_Exercise input_
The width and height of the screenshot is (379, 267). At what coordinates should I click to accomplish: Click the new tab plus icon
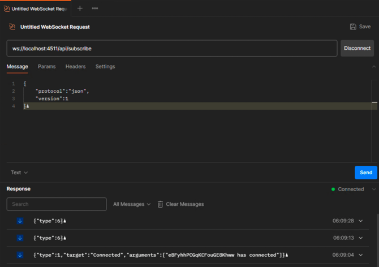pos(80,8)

---

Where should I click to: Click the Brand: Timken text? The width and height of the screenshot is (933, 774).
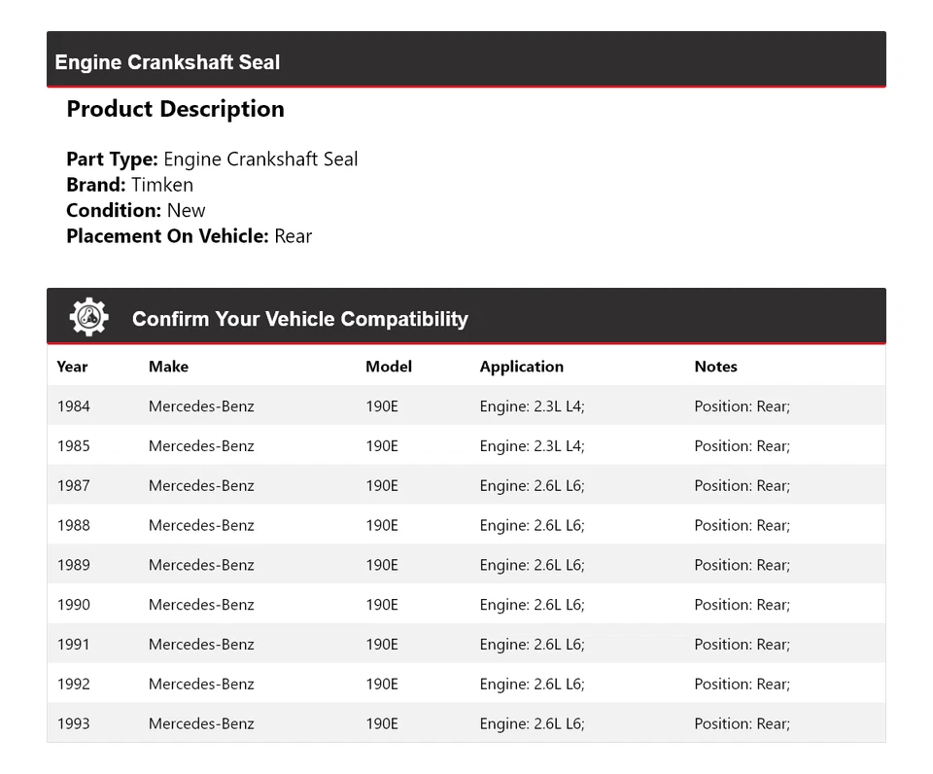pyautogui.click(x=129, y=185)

* * *

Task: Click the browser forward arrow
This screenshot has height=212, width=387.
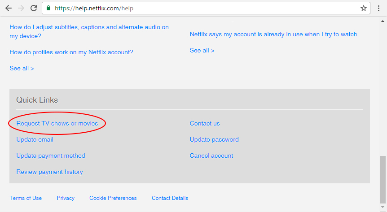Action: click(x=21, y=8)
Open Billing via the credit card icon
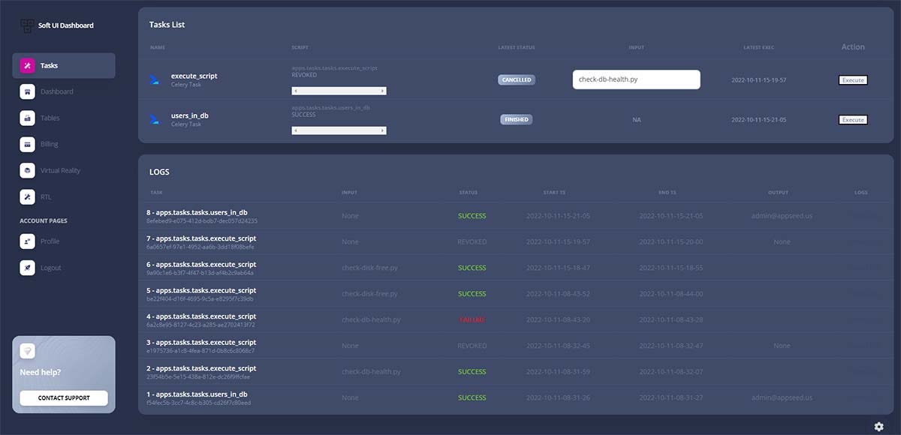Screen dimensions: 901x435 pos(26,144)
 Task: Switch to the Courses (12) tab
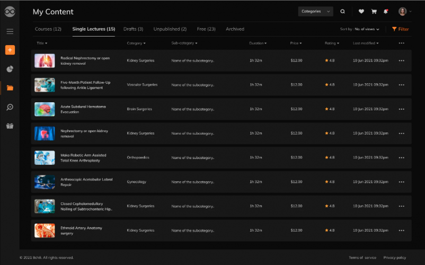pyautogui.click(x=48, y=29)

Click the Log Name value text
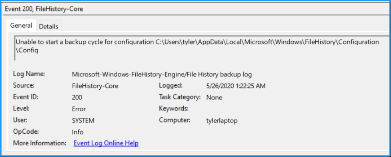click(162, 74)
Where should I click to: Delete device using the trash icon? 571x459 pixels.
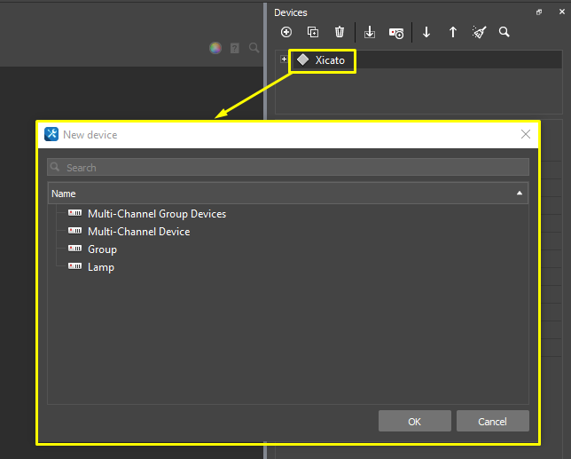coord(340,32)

_Your task_
Render the records from the line with "Click the Log Name value text" to the line with "coord(340,32)" as a Markdown table with the columns No. and Text, one row per line and no rows for blank lines. Omit the pictures.

_Output_
| No. | Text |
|---|---|
| 1 | Click the Log Name value text |
| 2 | click(162, 74) |
| 3 | Where should I click to: Delete device using the trash icon? 571x459 pixels. |
| 4 | coord(340,32) |